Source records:
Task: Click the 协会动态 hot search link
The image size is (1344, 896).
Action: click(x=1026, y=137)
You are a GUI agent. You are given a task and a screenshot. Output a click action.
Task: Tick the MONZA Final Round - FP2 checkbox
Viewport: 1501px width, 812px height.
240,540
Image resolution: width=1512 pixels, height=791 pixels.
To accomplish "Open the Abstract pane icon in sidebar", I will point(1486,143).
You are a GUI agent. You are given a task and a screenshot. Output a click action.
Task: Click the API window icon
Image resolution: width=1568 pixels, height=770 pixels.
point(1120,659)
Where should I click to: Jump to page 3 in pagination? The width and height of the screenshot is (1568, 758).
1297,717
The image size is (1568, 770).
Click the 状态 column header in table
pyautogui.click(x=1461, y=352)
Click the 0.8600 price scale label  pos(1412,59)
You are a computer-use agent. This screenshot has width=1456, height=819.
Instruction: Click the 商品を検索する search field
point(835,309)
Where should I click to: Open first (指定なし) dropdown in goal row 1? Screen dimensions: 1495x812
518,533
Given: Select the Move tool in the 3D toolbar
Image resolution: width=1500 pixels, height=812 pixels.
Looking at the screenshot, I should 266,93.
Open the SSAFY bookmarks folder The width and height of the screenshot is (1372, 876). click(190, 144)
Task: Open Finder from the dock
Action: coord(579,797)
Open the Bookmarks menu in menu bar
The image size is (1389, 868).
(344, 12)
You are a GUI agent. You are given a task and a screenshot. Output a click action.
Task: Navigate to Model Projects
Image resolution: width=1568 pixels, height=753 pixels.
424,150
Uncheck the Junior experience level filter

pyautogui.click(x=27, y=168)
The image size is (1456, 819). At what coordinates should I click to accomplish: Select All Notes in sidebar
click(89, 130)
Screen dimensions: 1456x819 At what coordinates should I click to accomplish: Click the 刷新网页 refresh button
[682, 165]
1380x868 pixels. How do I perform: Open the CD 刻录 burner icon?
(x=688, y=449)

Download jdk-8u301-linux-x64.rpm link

▶ _ACTION ITEM_: The line with "Image resolution: width=1568 pixels, height=753" through the last line of the data: write these out exactly, and no others.

▶ _TASK RESULT_:
Image resolution: width=1568 pixels, height=753 pixels.
424,150
Uncheck the Junior experience level filter

pyautogui.click(x=27, y=168)
The image size is (1456, 819). At what coordinates should I click to accomplish: Select All Notes in sidebar
click(89, 130)
Screen dimensions: 1456x819 At what coordinates should I click to accomplish: Click the 刷新网页 refresh button
[682, 165]
1380x868 pixels. How do I perform: Open the CD 刻录 burner icon?
(x=688, y=449)

Download jdk-8u301-linux-x64.rpm link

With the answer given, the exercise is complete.